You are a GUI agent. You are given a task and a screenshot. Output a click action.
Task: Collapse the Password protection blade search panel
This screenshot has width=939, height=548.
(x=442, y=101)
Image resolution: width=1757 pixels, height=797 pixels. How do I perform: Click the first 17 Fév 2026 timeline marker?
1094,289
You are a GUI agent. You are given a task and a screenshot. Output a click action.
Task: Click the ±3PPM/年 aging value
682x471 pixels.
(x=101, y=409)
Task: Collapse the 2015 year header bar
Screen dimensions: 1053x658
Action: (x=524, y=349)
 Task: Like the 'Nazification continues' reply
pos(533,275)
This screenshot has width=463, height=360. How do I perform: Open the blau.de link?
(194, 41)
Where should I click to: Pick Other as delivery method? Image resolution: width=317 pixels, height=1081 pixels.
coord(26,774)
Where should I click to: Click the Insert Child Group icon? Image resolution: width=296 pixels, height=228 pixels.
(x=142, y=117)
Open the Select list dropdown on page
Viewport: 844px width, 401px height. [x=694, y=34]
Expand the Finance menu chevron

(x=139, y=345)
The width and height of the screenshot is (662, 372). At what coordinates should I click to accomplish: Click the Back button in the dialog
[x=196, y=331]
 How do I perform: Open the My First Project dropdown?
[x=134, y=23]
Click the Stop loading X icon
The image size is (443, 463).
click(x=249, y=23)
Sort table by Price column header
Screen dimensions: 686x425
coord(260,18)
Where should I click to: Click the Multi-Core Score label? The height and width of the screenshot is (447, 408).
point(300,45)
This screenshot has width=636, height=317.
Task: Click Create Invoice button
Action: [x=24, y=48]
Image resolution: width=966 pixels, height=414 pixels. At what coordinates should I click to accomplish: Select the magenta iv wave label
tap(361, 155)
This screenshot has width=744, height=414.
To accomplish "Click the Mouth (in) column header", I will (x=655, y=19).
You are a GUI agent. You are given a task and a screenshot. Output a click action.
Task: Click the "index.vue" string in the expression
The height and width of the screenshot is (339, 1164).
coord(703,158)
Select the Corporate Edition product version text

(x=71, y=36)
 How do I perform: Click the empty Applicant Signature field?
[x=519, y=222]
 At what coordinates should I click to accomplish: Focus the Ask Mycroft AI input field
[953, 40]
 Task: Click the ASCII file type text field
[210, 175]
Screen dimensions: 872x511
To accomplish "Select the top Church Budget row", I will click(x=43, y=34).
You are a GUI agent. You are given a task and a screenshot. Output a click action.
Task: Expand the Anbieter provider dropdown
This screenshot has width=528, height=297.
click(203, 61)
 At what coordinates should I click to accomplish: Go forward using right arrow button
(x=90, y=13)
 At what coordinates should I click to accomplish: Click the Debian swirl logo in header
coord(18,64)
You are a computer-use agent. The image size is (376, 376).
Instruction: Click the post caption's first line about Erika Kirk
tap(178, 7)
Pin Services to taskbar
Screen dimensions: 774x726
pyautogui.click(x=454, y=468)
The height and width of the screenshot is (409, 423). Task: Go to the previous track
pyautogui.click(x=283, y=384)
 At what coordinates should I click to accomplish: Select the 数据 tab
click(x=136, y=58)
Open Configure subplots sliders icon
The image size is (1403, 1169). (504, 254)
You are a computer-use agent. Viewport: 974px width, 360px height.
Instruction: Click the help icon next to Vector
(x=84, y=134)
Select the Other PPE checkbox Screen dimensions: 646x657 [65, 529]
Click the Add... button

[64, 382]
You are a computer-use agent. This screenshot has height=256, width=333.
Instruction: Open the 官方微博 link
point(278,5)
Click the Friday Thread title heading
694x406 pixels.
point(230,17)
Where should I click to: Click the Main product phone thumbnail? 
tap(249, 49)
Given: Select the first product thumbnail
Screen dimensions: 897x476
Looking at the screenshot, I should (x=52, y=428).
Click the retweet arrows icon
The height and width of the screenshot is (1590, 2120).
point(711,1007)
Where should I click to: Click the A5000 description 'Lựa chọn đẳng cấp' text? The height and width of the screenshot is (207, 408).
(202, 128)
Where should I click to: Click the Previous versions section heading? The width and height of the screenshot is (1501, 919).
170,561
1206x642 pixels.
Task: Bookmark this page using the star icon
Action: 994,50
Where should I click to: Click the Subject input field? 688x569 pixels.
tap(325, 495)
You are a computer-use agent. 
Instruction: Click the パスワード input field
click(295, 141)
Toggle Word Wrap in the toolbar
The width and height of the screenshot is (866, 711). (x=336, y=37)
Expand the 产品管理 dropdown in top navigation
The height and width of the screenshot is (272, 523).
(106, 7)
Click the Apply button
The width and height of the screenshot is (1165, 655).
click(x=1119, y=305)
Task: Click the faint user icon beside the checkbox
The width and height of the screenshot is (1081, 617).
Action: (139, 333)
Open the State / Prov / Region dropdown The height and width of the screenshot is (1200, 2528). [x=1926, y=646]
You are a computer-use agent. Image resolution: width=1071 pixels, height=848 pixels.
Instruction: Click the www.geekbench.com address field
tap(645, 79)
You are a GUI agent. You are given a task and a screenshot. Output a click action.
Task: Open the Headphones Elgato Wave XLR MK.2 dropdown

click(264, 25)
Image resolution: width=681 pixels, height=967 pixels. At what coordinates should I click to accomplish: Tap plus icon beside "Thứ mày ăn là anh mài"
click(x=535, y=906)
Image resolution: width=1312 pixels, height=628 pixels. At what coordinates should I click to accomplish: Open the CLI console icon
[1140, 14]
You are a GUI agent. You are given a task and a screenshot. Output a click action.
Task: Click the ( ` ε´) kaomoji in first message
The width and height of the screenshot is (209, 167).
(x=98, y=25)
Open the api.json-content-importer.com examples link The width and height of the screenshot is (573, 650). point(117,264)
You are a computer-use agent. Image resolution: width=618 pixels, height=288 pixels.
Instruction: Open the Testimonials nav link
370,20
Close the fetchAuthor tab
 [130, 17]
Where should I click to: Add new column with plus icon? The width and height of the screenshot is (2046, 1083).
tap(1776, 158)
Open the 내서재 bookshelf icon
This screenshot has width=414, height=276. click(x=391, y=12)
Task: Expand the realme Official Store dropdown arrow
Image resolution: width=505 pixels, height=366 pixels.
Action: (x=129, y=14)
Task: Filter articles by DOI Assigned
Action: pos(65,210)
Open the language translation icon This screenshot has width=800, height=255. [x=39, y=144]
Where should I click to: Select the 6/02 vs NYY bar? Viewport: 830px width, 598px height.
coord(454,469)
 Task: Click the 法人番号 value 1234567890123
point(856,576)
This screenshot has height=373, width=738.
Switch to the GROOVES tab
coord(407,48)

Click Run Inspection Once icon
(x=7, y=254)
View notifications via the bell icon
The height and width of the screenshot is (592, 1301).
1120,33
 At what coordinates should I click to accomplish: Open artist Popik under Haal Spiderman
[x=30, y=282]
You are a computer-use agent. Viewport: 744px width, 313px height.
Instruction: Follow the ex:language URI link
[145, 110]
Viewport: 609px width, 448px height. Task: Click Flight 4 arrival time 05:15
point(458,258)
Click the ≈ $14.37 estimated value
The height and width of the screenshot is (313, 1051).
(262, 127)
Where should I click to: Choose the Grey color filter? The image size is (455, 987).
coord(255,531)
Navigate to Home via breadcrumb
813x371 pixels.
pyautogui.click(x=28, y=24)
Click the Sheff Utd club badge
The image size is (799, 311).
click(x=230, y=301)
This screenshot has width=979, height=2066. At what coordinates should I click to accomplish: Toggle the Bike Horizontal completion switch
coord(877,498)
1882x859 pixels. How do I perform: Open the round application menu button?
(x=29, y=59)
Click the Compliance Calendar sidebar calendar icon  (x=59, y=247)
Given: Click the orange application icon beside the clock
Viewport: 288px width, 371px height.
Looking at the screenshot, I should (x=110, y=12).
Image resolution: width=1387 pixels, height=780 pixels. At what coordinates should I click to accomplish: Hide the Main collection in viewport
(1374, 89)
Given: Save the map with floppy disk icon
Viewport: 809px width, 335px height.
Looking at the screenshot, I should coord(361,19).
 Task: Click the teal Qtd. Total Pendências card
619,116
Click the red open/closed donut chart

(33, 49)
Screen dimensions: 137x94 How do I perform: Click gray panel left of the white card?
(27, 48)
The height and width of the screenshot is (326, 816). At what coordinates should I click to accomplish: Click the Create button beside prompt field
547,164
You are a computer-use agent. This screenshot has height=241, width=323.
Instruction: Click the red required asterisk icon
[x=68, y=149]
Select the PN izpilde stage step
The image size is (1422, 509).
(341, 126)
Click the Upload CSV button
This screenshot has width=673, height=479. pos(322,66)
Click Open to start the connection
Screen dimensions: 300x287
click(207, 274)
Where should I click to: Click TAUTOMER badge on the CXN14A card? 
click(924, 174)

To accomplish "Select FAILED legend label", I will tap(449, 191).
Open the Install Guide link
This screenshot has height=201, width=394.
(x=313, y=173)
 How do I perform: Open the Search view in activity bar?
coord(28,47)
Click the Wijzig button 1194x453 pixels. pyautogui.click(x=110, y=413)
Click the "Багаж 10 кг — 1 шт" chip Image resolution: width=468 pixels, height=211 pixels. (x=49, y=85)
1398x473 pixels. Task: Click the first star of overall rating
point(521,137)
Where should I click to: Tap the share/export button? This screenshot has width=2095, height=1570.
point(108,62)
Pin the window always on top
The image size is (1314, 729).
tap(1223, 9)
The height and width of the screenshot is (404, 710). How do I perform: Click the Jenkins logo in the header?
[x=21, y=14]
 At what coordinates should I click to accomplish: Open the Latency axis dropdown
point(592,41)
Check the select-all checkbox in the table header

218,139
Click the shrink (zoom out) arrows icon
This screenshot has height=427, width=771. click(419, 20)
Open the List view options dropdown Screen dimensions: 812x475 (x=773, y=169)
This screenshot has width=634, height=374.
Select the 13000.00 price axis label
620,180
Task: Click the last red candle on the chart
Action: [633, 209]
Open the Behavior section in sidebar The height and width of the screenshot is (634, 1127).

WHAT THE EXERCISE ASKS | Rewrite the records from the line with "Given: Select the first product thumbnail" up to and including the line with "Action: 994,50", replacing "Screen dimensions" with "Screen size" and leaving everything else unchanged.

FULL SOLUTION |
Given: Select the first product thumbnail
Screen size: 897x476
Looking at the screenshot, I should (x=52, y=428).
Click the retweet arrows icon
The height and width of the screenshot is (1590, 2120).
point(711,1007)
Where should I click to: Click the A5000 description 'Lựa chọn đẳng cấp' text? The height and width of the screenshot is (207, 408).
(202, 128)
Where should I click to: Click the Previous versions section heading? The width and height of the screenshot is (1501, 919).
170,561
1206x642 pixels.
Task: Bookmark this page using the star icon
Action: 994,50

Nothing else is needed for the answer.